Stichwort Daten: Im Oktober dieses Jahres wurde das Forschungsdatenzentrum Gesundheit eröffnet. Es bildet künftig die zentrale Infrastruktur für die sichere Bereitstellung und Nutzung von Gesundheitsdaten zu Forschungszwecken. Was versprechen Sie sich davon?
Das ist ein wichtiger Schritt. Nehmen wir Krankenhausfälle und Datenprognose im Gesundheitswesen. Wenn wir jetzt endlich mit vielen Daten arbeiten können, also nicht nur mit Routine-Daten wie bislang, sondern auch mit Lifestyle-Daten der Versicherten, und das im Zusammenspiel mit KI, dann können damit immer bessere Prognosen zur Gesundheit gemacht werden. Es gibt einen Begriff dafür, es nennt sich Disease Interception. Das Ziel ist, Krankheiten zu identifizieren, bevor Symptome auftreten, und Versicherte durch entsprechende Prävention so zu steuern, dass die Krankheit erst gar nicht oder viel später ausbricht und man zugleich Folgekosten über Jahre oder Jahrzehnte vermeidet.
Wenn Sie auf die Versorgung im Jahr 2030 blicken – wie sähe ein digital transformiertes Gesundheitssystem im Idealfall für Sie aus?

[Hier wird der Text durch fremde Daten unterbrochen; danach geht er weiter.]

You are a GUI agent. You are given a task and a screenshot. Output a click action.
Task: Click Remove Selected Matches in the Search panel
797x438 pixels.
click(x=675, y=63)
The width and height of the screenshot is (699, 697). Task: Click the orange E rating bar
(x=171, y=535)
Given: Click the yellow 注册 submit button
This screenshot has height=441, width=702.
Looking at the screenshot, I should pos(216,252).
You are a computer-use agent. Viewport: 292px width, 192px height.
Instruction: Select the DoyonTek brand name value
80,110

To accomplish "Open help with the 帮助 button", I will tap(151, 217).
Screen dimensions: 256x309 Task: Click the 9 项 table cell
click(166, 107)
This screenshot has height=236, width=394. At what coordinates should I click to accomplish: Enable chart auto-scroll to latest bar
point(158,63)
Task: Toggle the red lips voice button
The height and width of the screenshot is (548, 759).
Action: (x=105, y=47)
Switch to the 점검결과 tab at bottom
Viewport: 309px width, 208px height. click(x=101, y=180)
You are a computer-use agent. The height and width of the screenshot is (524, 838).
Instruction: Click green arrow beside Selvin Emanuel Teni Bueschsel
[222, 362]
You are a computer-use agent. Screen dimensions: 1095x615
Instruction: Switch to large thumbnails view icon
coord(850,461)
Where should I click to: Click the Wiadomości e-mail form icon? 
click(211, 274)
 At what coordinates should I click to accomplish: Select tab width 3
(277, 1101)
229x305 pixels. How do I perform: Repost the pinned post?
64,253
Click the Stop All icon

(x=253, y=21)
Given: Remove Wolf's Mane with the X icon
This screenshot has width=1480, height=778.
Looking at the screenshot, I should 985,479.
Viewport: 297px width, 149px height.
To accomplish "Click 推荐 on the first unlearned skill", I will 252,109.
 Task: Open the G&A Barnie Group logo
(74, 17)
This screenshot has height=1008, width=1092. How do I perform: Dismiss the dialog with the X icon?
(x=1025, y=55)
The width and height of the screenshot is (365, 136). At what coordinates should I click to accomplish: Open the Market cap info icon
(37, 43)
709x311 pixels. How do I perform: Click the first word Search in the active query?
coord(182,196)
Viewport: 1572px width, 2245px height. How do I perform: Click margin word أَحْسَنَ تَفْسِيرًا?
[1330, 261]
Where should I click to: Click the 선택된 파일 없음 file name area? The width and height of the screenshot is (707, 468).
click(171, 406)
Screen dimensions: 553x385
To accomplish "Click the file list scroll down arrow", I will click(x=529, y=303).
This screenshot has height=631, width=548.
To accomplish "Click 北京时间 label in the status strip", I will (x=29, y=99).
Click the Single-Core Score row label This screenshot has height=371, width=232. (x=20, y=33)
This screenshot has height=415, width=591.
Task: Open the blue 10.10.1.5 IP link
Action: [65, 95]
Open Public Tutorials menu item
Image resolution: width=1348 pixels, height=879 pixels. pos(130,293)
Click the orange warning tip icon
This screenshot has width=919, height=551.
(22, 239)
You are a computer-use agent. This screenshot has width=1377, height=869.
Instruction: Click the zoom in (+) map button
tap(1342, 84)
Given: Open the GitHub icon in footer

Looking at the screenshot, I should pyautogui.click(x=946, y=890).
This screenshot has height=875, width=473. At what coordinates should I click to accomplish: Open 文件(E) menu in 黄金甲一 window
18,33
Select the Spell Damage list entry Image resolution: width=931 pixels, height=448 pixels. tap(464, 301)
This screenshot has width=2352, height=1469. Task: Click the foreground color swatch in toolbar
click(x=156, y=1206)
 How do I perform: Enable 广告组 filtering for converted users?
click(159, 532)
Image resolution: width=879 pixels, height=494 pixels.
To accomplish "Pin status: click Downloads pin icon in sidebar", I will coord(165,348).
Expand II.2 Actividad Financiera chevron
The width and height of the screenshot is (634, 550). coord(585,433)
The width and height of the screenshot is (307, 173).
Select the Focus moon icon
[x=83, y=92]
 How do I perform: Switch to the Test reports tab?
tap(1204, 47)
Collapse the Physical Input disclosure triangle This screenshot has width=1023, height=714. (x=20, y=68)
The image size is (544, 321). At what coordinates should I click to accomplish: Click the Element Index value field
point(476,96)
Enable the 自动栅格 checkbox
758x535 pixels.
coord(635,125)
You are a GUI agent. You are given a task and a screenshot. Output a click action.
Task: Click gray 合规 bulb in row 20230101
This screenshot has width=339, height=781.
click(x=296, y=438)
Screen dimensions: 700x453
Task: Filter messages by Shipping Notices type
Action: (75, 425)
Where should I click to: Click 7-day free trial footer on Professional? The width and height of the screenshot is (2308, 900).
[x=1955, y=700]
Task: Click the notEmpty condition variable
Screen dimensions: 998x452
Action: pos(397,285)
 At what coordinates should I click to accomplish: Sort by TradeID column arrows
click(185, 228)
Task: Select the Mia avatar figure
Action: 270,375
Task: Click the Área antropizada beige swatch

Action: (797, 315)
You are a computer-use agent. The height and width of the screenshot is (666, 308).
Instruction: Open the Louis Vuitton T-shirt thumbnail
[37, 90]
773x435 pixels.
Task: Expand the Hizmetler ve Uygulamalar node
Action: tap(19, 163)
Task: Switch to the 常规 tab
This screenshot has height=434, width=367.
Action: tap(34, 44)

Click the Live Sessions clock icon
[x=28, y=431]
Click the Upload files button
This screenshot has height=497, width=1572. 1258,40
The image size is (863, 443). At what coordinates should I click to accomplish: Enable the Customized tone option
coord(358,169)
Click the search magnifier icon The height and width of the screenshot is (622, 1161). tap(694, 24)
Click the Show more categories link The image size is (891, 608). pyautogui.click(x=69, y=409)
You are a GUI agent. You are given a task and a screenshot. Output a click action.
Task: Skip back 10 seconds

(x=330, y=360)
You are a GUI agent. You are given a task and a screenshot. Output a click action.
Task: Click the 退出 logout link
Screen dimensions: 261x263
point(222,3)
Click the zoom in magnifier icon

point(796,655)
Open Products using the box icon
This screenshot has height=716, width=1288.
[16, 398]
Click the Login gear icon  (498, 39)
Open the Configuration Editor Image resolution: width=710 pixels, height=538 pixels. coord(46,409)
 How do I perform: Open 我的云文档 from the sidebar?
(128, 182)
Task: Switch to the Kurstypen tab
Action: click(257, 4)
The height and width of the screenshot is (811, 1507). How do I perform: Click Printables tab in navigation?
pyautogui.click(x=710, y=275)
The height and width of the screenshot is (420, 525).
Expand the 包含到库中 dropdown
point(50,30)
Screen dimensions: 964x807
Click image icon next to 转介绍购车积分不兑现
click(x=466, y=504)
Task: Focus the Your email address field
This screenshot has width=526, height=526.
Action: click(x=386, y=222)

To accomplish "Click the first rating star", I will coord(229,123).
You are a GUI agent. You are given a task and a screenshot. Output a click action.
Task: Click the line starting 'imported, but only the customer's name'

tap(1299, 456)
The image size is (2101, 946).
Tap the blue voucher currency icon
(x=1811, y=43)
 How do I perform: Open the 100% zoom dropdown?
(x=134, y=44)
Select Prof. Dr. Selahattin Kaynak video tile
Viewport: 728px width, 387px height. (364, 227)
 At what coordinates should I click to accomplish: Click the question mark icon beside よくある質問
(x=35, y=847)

Meine Vision ist, dass das Gesundheitssystem schnell und zuverlässig ist und der Patient die richtige Diagnose erhält, ohne dass er vorher mehrere Ärzte mit unterschiedlichen Meinungen konsultieren muss. Dass er bei angsteinflößenden Symptomen wie Blut im Stuhl zeitnah einen Zugang zur Hilfe bekommt, zum Beispiel indem er am Computer Fragen beantwortet und ihm bei Verdacht auf eine schwerwiegende Erkrankung sofort ein Termin beim Arzt zugewiesen wird. Im Grunde wäre das eine digitale Triage, bei der Bagatellfälle eher hintenanstehen, die Arztpraxen weniger überfüllt sind, und dann für die Patienten, die schwerer erkrankt sind, wirklich Zeit vorhanden ist. Und ich glaube, wir sind gar nicht so weit davon entfernt. Was in Sachen Digitalisierung vorher Jahrzehnte gedauert hat, wird jetzt Monate dauern. Wenn wir auf 2030 blicken, dann wird sich bis dahin mehr getan haben als in letzten Jahrzehnten. Der Mensch wird weniger vor dem Computer sitzen, als sich viel mehr mit seiner KI über die Datenbrille unterhalten. So wie ich heute schon sehr gerne kritische Diskussionen mit ChatGPT per Audio führe.